Building a low-carbon future: The role of alternative materials in reducing embodied carbon

When we think of buildings and climate change, our minds often go to operational emissions: the energy needed to heat, cool, and power spaces. But another critical component is embodied carbon—the greenhouse gas (GHG) emissions tied to extracting, manufacturing, transporting, and installing the materials for building construction.

By 2050, embodied carbon could comprise up to half of all lifecycle emissions in high-efficiency buildings, according to a recent report. Unlike operational emissions, which can be reduced over time through efficiency upgrades and renewable energy, embodied carbon is locked in upon building construction.

Addressing embodied carbon is therefore critical to improving how the built environment interacts with natural ecology, supports communities, and tackles climate change. Four key materials—steel, concrete, wood, and insulation—represent some of the most impactful opportunities for transformation.

Steel is one of the most carbon-intensive materials in modern construction; steel production alone is responsible for roughly 7% of global GHG emissions. Traditionally, steelmaking relies on coal in blast furnaces, which produces vast amounts of carbon dioxide (CO₂). However, new pathways are emerging that could decarbonize steel production.

One promising innovation is hydrogen-based steelmaking, pioneered by initiatives such as HYBRIT in Sweden, which uses hydrogen—produced from renewable energy—instead of coal to remove oxygen from iron ore. This process nearly eliminates CO₂ emissions while producing only water vapor as a byproduct

In the U.S., companies like Nucor are advancing low-carbon techniques by recycling scrap steel in electric arc furnaces driven by renewable energy and scrap recycling. Meanwhile, Boston Metal is developing molten oxide electrolysis technology, which uses electricity instead of fossil fuels to separate iron from ore, representing another potential breakthrough.

Green steel remains costly, but the opportunities it presents are immense. Decarbonizing steel would transform one of the most “hard-to-abate” industries into a cornerstone of the low-carbon economy.

Concrete is the most widely used building material in the world—and cement, its key ingredient, is responsible for around 8% of global CO₂ emissions. Traditional cement production involves burning limestone and other materials in high-temperature kilns using coal, producing emissions mainly from fuel combustion and the CO₂ released as limestone becomes clinker, a key component of cement production.

Electrification of kilns using renewable energy offers one pathway to remove fossil fuel combustion from cement production. Emerging technologies are also exploring carbon capture and utilization, as well as alternative binders that reduce or replace clinker altogether. These innovations could dramatically reduce the embodied carbon of concrete without sacrificing performance, durability, or scalability.

One especially compelling player is Sublime Systems, a startup developing an ambient-temperature, fully electrified, electrochemical cement-making process. Rather than burning limestone, Sublime’s process applies electric current to non-carbonate feedstocks—so CO₂ is not released in the process—to isolate reactive materials needed for cement. Their approach is thus “true zero” in that it avoids emissions from both fossil fuel combustion and limestone decomposition.

**Requirements**
**a)** List every company or initiative that the article on embodied carbon names as working on lower-carbon steel or cement.
**b)** Update the part of the article on embodied carbon that opens with the words containing "Electrification of kilns" and closes with "durability, or scalability.", and put "substantially" in place of "dramatically".
**c)** Write the next part of the article on embodied carbon, picking up after its last sentence.

**Material shown**
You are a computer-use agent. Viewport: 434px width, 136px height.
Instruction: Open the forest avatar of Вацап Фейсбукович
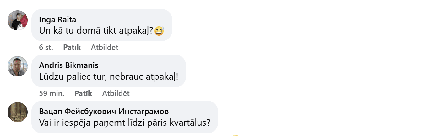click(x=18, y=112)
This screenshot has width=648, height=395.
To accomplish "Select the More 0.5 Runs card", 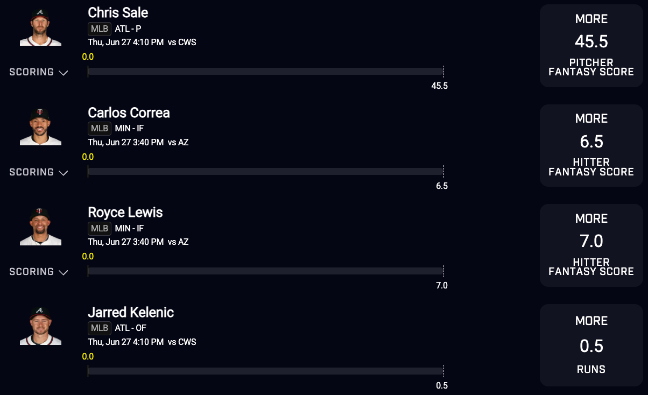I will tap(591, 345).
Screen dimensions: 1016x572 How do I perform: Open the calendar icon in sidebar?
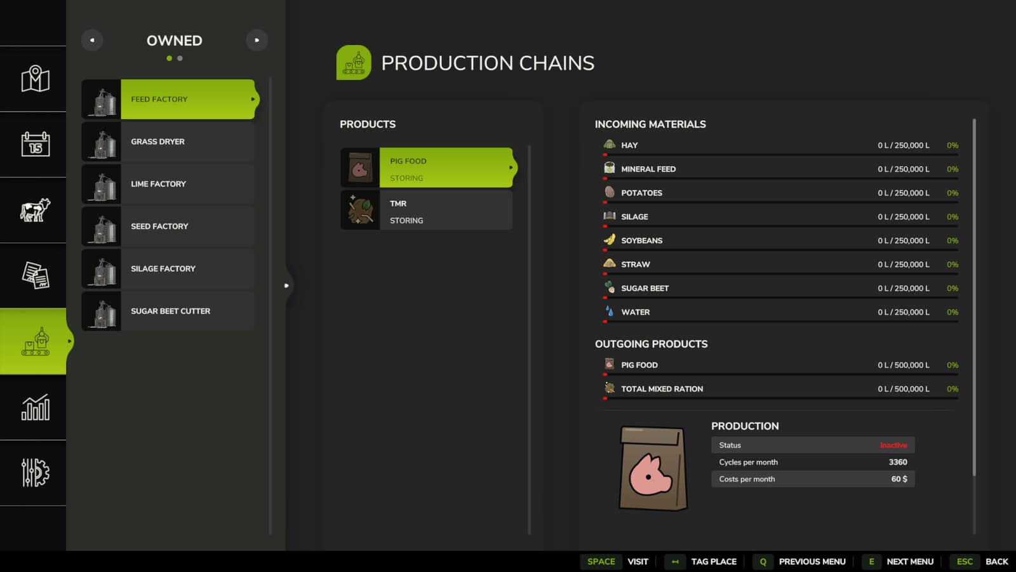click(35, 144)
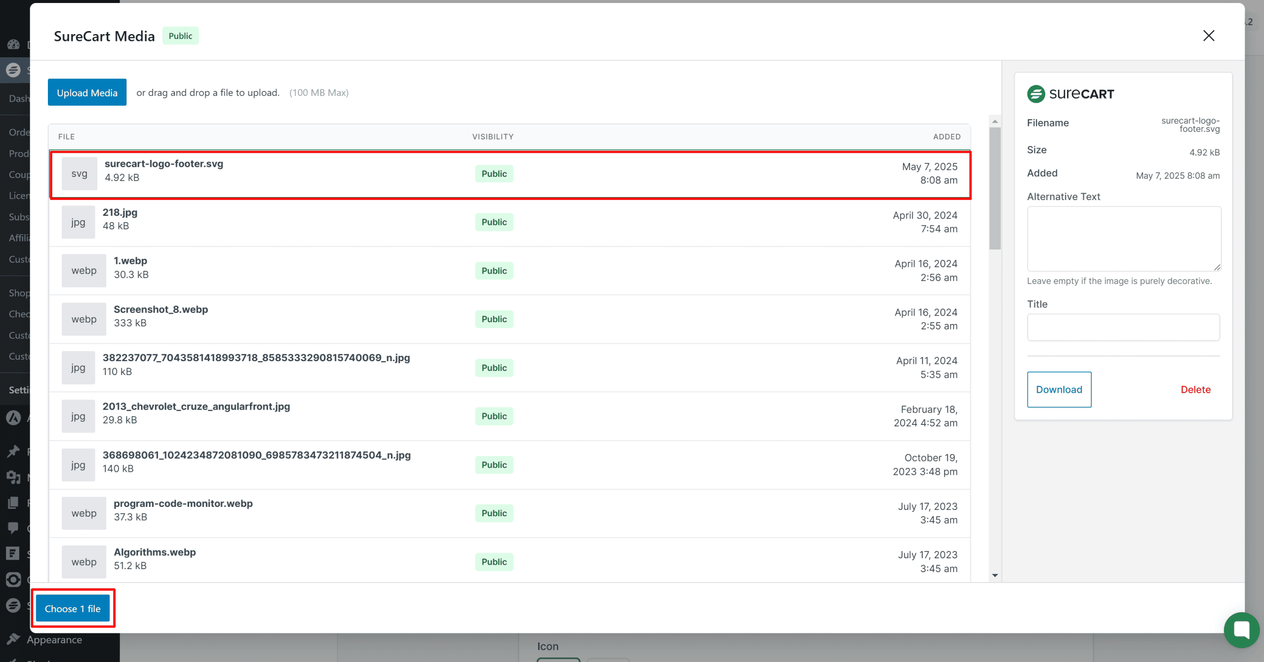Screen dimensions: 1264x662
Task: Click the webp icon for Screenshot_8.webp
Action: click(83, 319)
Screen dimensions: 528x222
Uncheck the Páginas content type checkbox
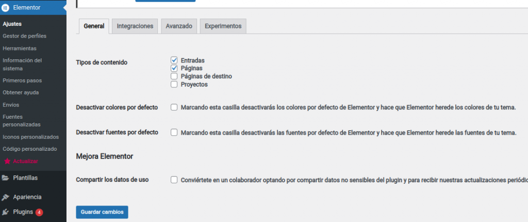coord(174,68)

**Outputs in order**
**a)** HYBRIT, Nucor, Boston Metal, Sublime Systems

**b)**
Electrification of kilns using renewable energy offers one pathway to remove fossil fuel combustion from cement production. Emerging technologies are also exploring carbon capture and utilization, as well as alternative binders that reduce or replace clinker altogether. These innovations could substantially reduce the embodied carbon of concrete without sacrificing performance, durability, or scalability.

**c)**
As with steel, the obstacles include the high capital costs of retooling plants, securing reliable clean electricity, and ensuring consistent quality standards. Yet, given concrete’s ubiquity, even incremental reductions in its carbon footprint could have massive global impact.

Wood, when sourced responsibly, is a powerful tool in reducing embodied carbon. Mass timber—engineered wood products such as cross-laminated timber—can replace steel and concrete in structural applications, offering strength and significant carbon storage benefits. Every cubic meter of mass timber sequesters roughly a ton of CO₂, enabling mass timber to serve as carbon storage throughout a building’s lifespan.

Beyond reducing embodied carbon, mass timber presents additional construction benefits that make it an appealing alternative to reinforced-steel-concrete construction. Using mass timber can shorten construction timelines, reduce the need for exterior materials by requiring less space between floors, and provide an appealing warmth to interior spaces. The stunning Ascent MKE, the tallest mass timber multifamily community in the world bridges luxury and sustainability—demonstrating how mass timber can play a key role in developing high-demand buildings with significantly reduced carbon impact.

The key is ensuring sustainable harvesting practices. Unsustainable logging or land-use changes that result in loss of old-growth forests can negate climate benefits, making certification and traceability essential for wood-based products. But when sourced sustainably, mass timber presents incredible opportunities to develop more nature-inspired buildings that elevate the look, feel, and functionality of our built environment.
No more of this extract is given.